Quanto al terzo punto, come evidenziato da autorevole dottrina, giova ricordare che il tributo del registro può atteggiarsi come imposta, quando è rapportato, in misura proporzionale, al valore dell’atto registrato (contratto, sentenza, ecc.) a contenuto economico, assunto dal legislatore come indice di capacità contributiva, e come tassa, quando è dovuto in misura fissa, in tal caso trovando come presupposto e giustificazione la prestazione di un servizio, cioè la registrazione (e conservazione) di un atto.

Infine, la ricordata sentenza (n. 2054/2017) non considera la molteplicità delle forme in cui l’autonomia contrattuale prevista dall’art. 1322 c.c., può potenzialmente esprimersi, nè tantomeno dà il giusto spazio, nella individuazione della materia imponibile, alla c.d. “causa concreta” del contratto, ovvero lo scopo pratico del negozio inteso, al di là del modello astratto utilizzato, come funzione individuale della singola e specifica negoziazione, questione che non può essere sbrigativamente superata richiamando la intangibilità dello schema negoziale tipico (v. per tutte, Cass. n. 10490/2006), e neppure al fenomeno del collegamento negoziale, “meccanismo attraverso il quale le parti perseguono un risultato economico complesso, che viene realizzato, non attraverso un autonomo e nuovo contratto, ma attraverso una pluralità coordinata di contratti, i quali conservano una loro causa autonoma, anche se ciascuno è concepito, funzionalmente e teleologicamente, come collegato con gli altri, cosicchè le vicende che investono un contratto possono ripercuotersi sull’altro. Ciò che vuoi dire che, pur conservando una loro causa autonoma, i diversi contratti legati dal loro collegamento funzionale sono finalizzati ad un unico regolamento dei reciproci interessi” (Cass. n. 12454/2012).

Quindi, come efficacemente affermato da questa Corte, “l’incorporazione in un solo documento di più dichiarazioni negoziali, produttive di effetti giuridici distinti e l’incorporazione in documenti diversi di dichiarazioni negoziali miranti a realizzare, attraverso effetti giuridici parziali, un unico effetto giuridico finale traslativo, costitutivo o dichiarativo costituiscono tecniche operative alternative per i contribuenti, che si trovano, però, dinanzi ad una sola e costante qualificazione giuridica formulata dal legislatore tributario: la sottoposizione ad imposta di registro del loro atto o dei loro atti in base alla natura dell’effetto giuridico finale dei loro comportamenti, semplici o complessi che essi siano” (Cass. n. 3562/2017).

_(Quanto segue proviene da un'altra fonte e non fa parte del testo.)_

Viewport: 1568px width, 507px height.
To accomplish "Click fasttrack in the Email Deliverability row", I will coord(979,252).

E’ stato pure precisato che “il D.P.R. n. 131 del 1986, art. 20, attribuisce preminente rilievo all’intrinseca natura ed agli effetti giuridici dell’atto, rispetto al suo titolo ed alla sua forma apparente, sicchè l’Amministrazione finanziaria può riqualificare come cessione di azienda la cessione totalitaria delle quote di una società, senza essere tenuta a provare l’intento elusivo delle parti, attesa l’identità della funzione economica dei due contratti, consistente nel trasferimento del potere di godimento e disposizione dell’azienda da un gruppo di soggetti ad un altro gruppo o individuo” (Cass. n. 24594/2015).

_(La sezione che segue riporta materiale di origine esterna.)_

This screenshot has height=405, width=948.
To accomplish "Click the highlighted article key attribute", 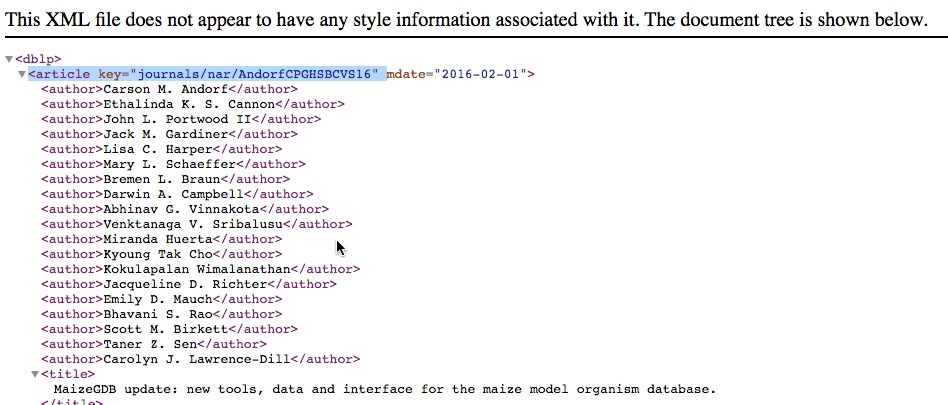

E poichè il Giudice di appello, sull’erronea premessa di una considerazione esclusivamente atomistica delle cessioni delle quote di partecipazione alla società, ha trascurato l’efficacia interpretativa e probatoria di tutti gli elementi fattuali dedotti dall’Agenzia delle Entrate a fondamento della causa unitaria di cessione aziendale – in tesi – perseguita dai negozi dedotti in giudizio, la sentenza impugnata va cassata e dovendosi procedere al discernimento di una tipica quaestio facti, si impone il rinvio ad altra sezione della medesima CTR, la quale rivaluterà la fattispecie, alla luce dei principi di diritto sopra ricordati, e provvederà anche sulle spese del presente giudizio.

PQM

La Corte, accoglie il ricorso, cassa la sentenza impugnata e rinvia, anche per le spese, ad altra sezione della Commissione tributaria regionale della Lombardia.

Così deciso in Roma, nella Camera di consiglio, il 10 marzo 2017.